We all have our fearful landscapes. Mine has never been the closed-in room in the lonely house or the mournful cemetery. I imagined a long street, barely lit. All the houses are dark, the streetlamps black or flickering. Nothing moves. I am alone and standing in the middle of that street, listening intently and shading my eyes so I can see more precisely. Then something upright and big appears at the limits of my vision; its head is all wrong. I think it is looking my way. Then it begins to run towards me. It is not human.
I do not know what to make of my sister’s visions. I do not doubt her, and yet I believe in science. I have never seen the dead come back nor heard them nor felt any whisper of their presence, and yet I have a healthy respect for the rituals and rites governing their laying-in; let the beloved dead stay dead. Lord, keep me safe from waking-visions and from faces materializing in the darkness.
Raised Catholic in the 50’s and 60’s, I was invested at a young age with teachings about guardian angels and the miraculous transformations of saints, and with lurid renderings of Purgatory and Hell and the Devil. I was purposely named after St. Michael, the arch-enemy of Lucifer.
In ninth grade a certain priest was assigned to teach religion by a foolish Bishop – he lasted about two weeks. He stood in front of his classes, virtually speechless, stunned, but no one tormented him, not even the worst bully. He carried the strongest and strangest quality of spiritual power I have ever felt in another person. One day he was gone. Later we heard that he was living at a nearby Jesuit Novitiate, in separate quarters so that he could be undisturbed in his prayer. We heard that he was the exorcist for vast regions of Church territory.
The after-life was always close by, the dead a breath away.
Frankly, I cannot imagine the madness a ghost would have to endure.
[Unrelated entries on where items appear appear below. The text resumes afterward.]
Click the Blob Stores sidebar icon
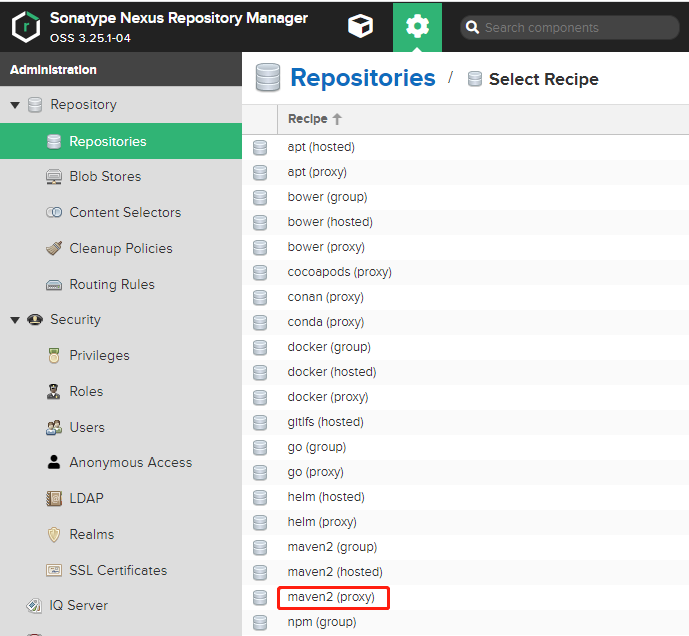This screenshot has height=636, width=689. [x=54, y=177]
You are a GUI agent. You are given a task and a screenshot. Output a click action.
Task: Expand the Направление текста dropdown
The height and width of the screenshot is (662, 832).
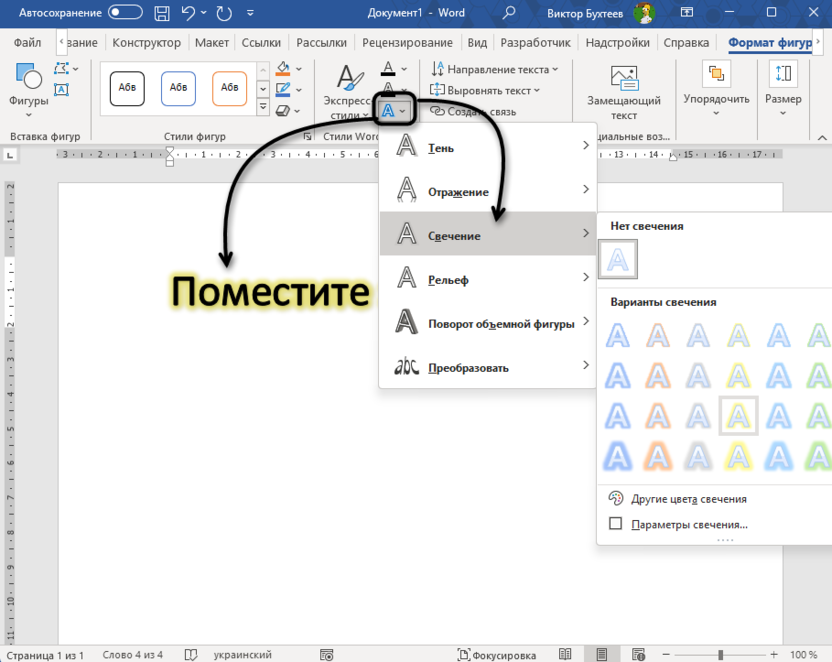[x=495, y=69]

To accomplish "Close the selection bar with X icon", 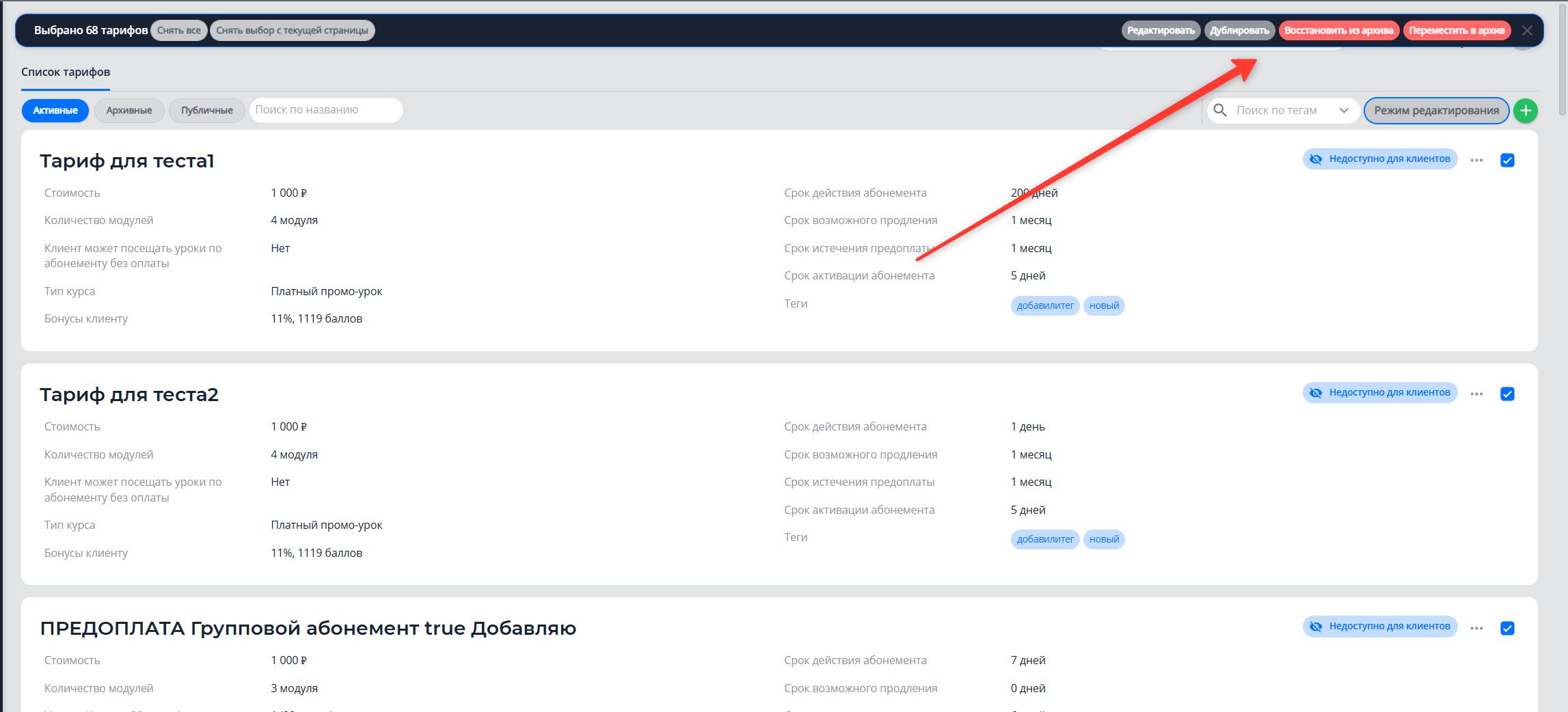I will pos(1527,31).
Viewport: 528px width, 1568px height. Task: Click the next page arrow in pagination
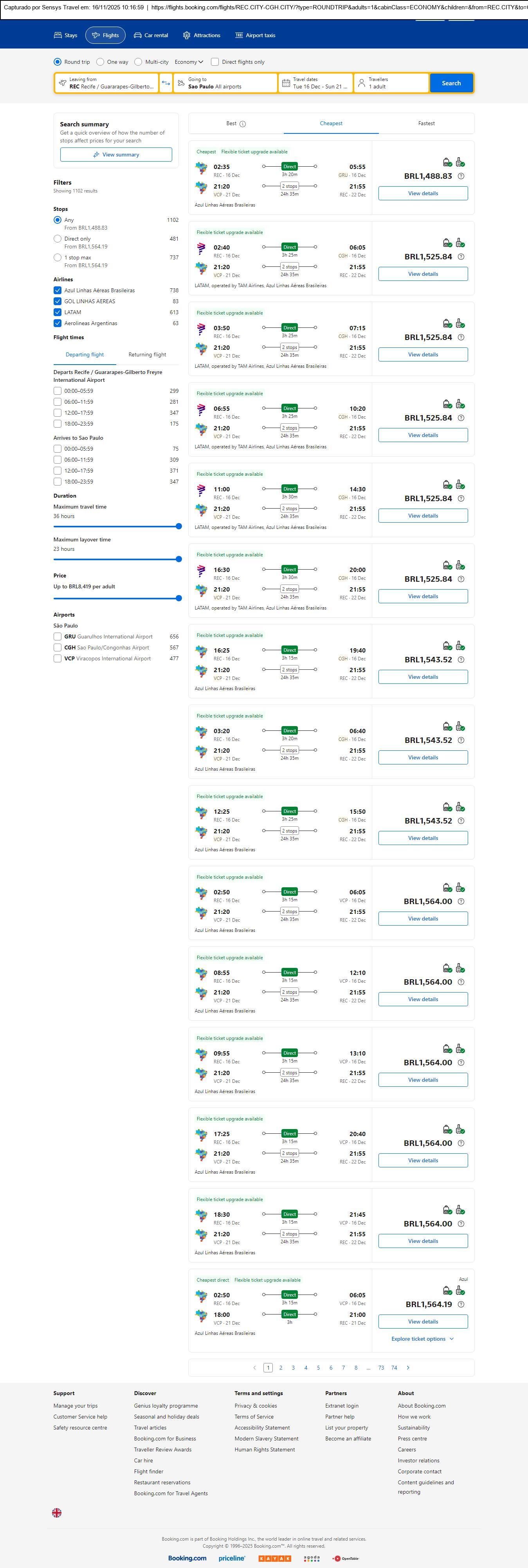point(408,1368)
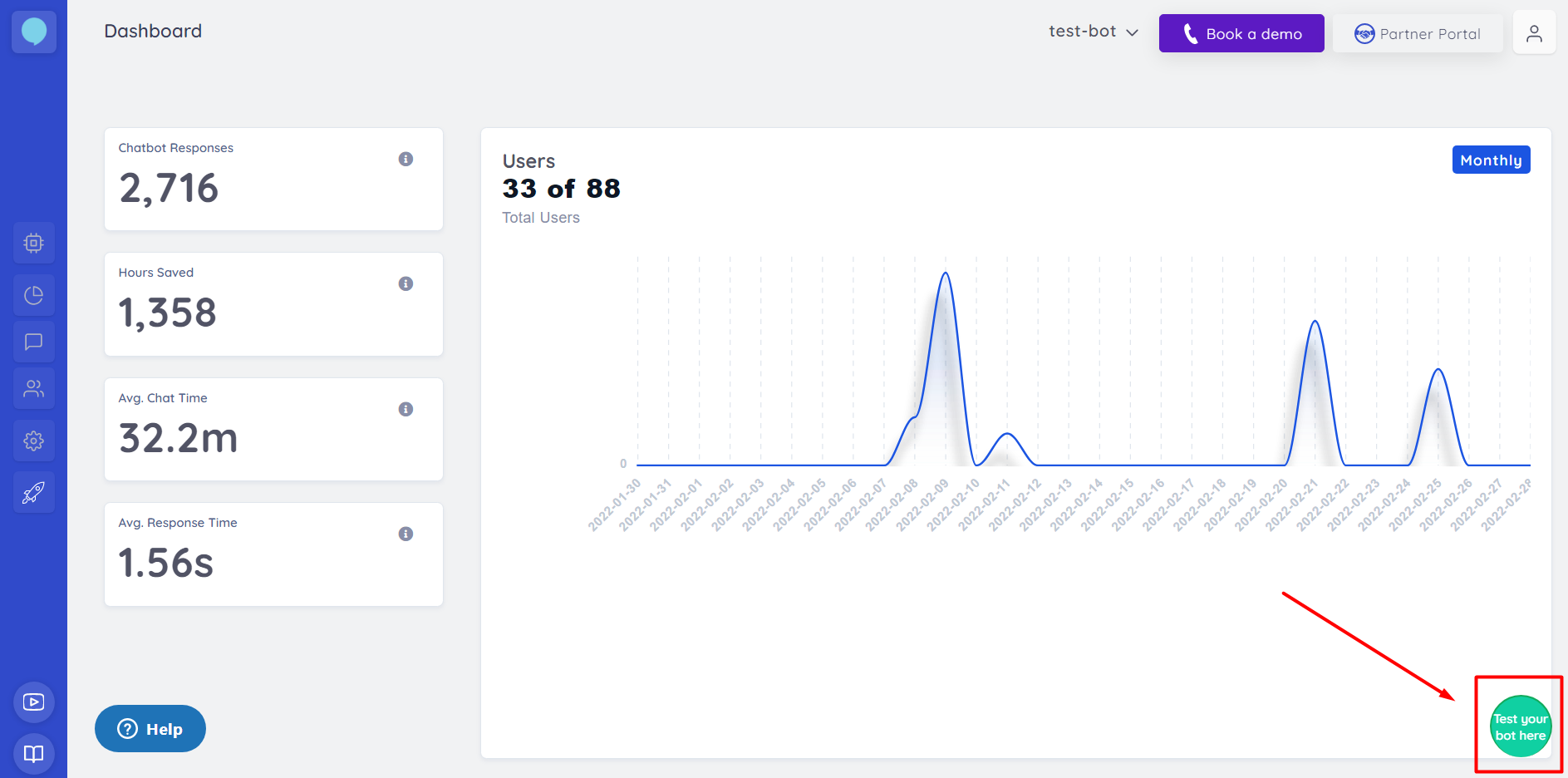1568x778 pixels.
Task: Click the chatbot logo in the sidebar
Action: [34, 32]
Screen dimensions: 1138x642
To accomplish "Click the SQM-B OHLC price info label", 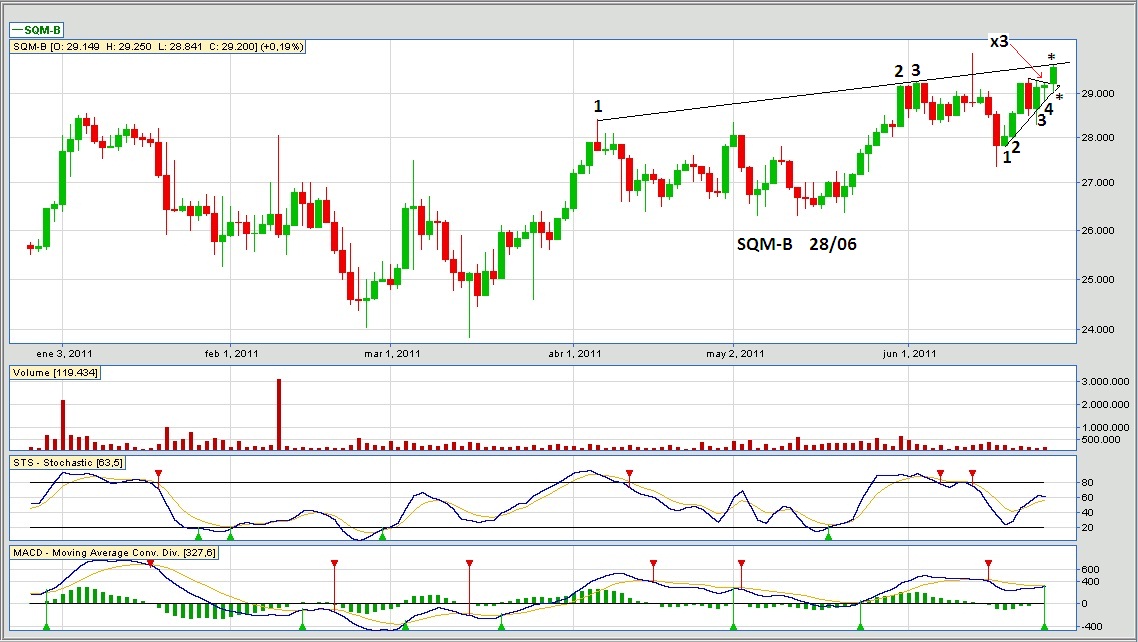I will [x=157, y=46].
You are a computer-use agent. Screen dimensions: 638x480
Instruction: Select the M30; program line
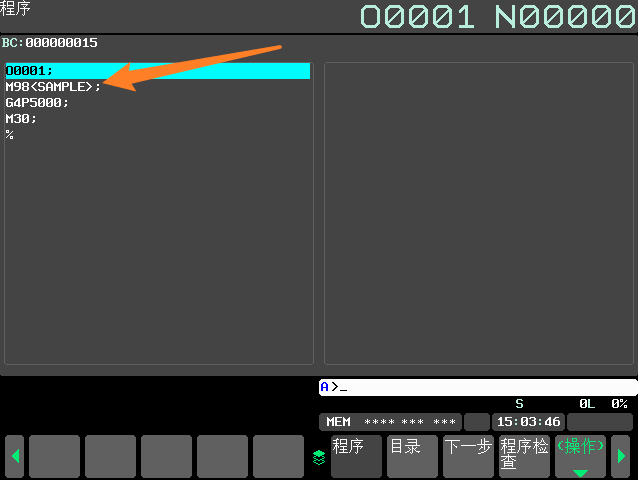[21, 119]
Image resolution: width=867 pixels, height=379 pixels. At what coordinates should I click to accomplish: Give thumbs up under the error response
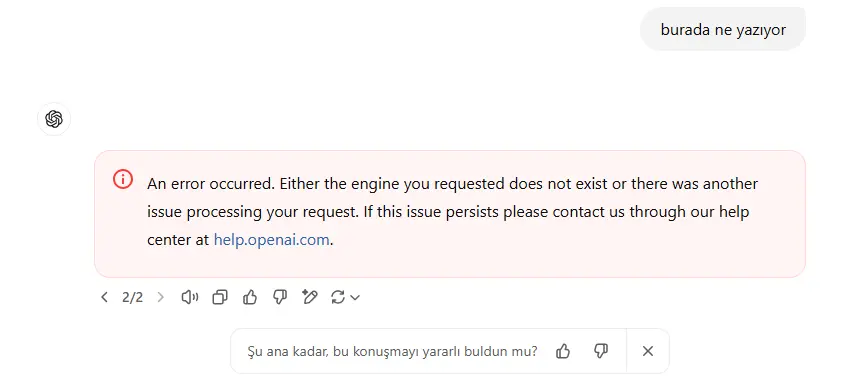pos(250,298)
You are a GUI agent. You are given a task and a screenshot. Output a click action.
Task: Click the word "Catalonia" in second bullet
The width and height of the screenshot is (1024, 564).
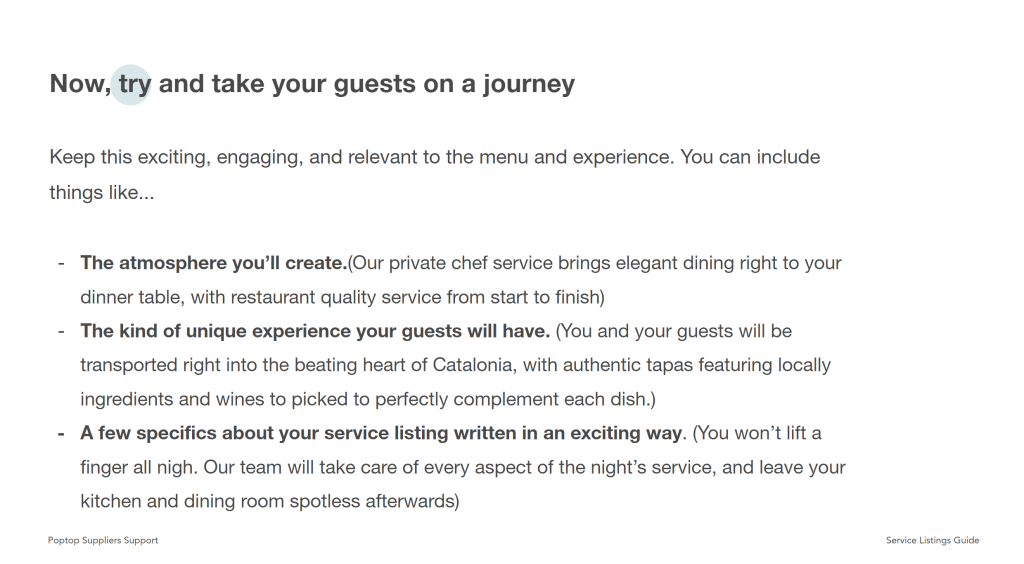click(x=473, y=365)
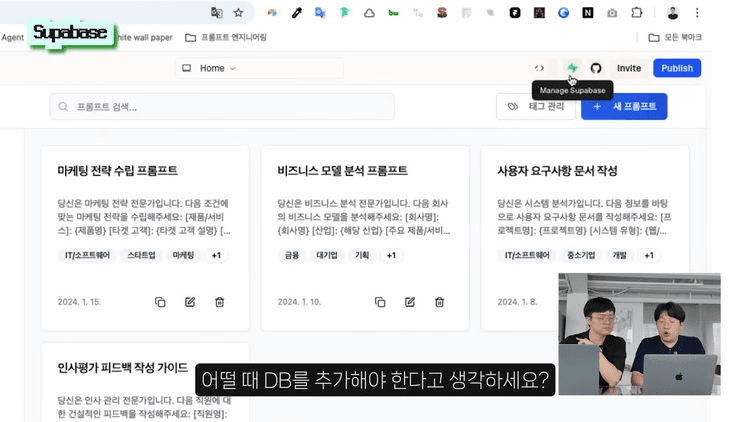Focus the 프롬프트 검색 search field
Screen dimensions: 750x422
tap(222, 106)
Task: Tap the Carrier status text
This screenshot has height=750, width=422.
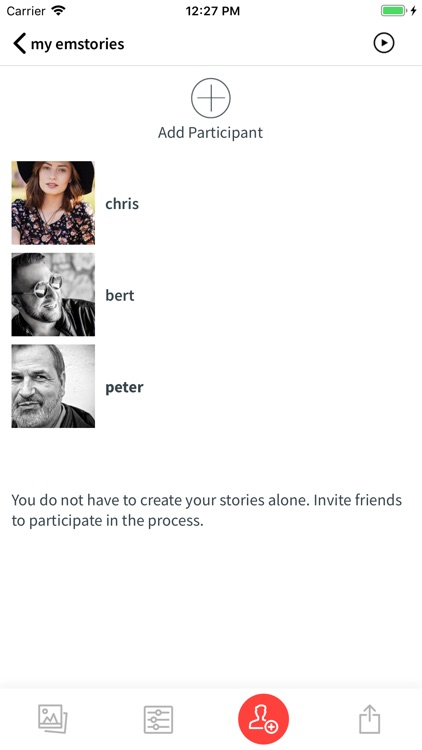Action: point(26,11)
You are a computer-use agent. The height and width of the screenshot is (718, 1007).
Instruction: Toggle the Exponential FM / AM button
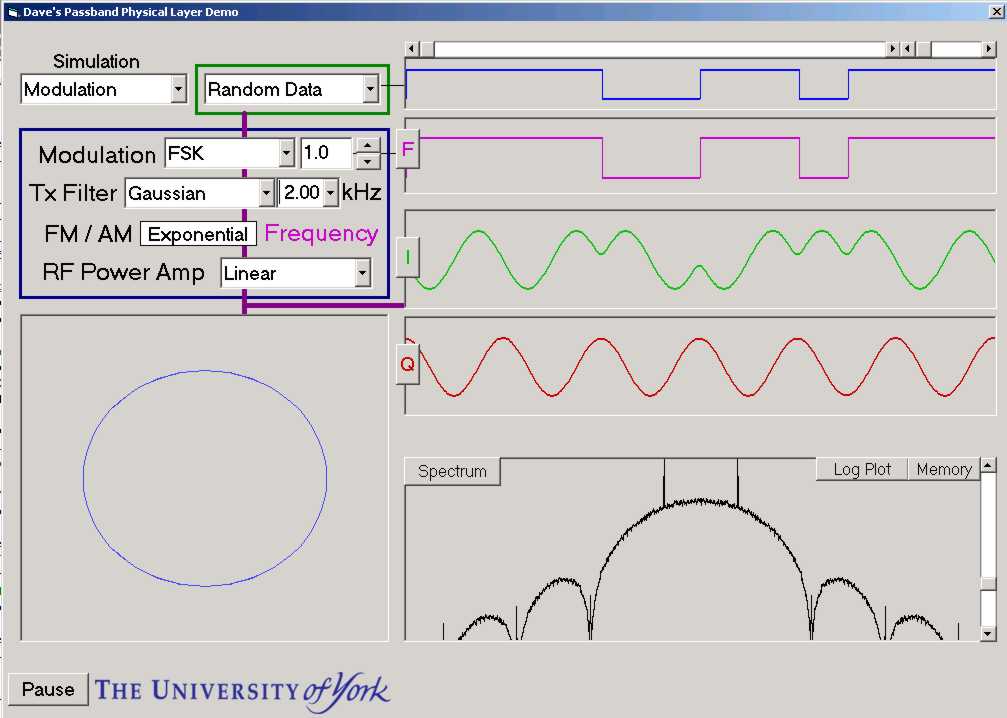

All the stories have them trapped within a place – a graveyard, a house, a path, a specific wood, a battlefield, a hill, a barn. They stay there, only there, roaming back and forth, shutting doors, moving papers off desks, causing cold to descend upon the living in a spot in the hallway or bedroom, waiting, waiting … waiting.
They remind me of some collared dogs trapped within electric pet fences; their lazy owners never take them for walks and rarely play with them. They shuttle from point to point, mindlessly barking, seeming to eternally wait for someone to appear to remind them that they can respond to a kind, sympathetic presence.
If it happened to me, if I awakened from death to find myself so confined, I too would go mad. I think I would shave the middle of my head, paint my fingers red, ricochet off solid objects like a stream of mercury and howl until I could be released.
When I was training to be a high school teacher, no one ever told me that I would be attending funerals by the score; that a part of my responsibility would be to try and comfort the living for the unimaginable loss of vigorous and ardent young men and women. Suddenly … suddenly, I find that ghost stories no longer amuse me. I know lots of such stories, but I think my days of telling them are over.
Now I understand that the good nuns of my youth had it right: when the dead leave this sometime “vale of tears”, we should wish them only God-speed and mercy and peace.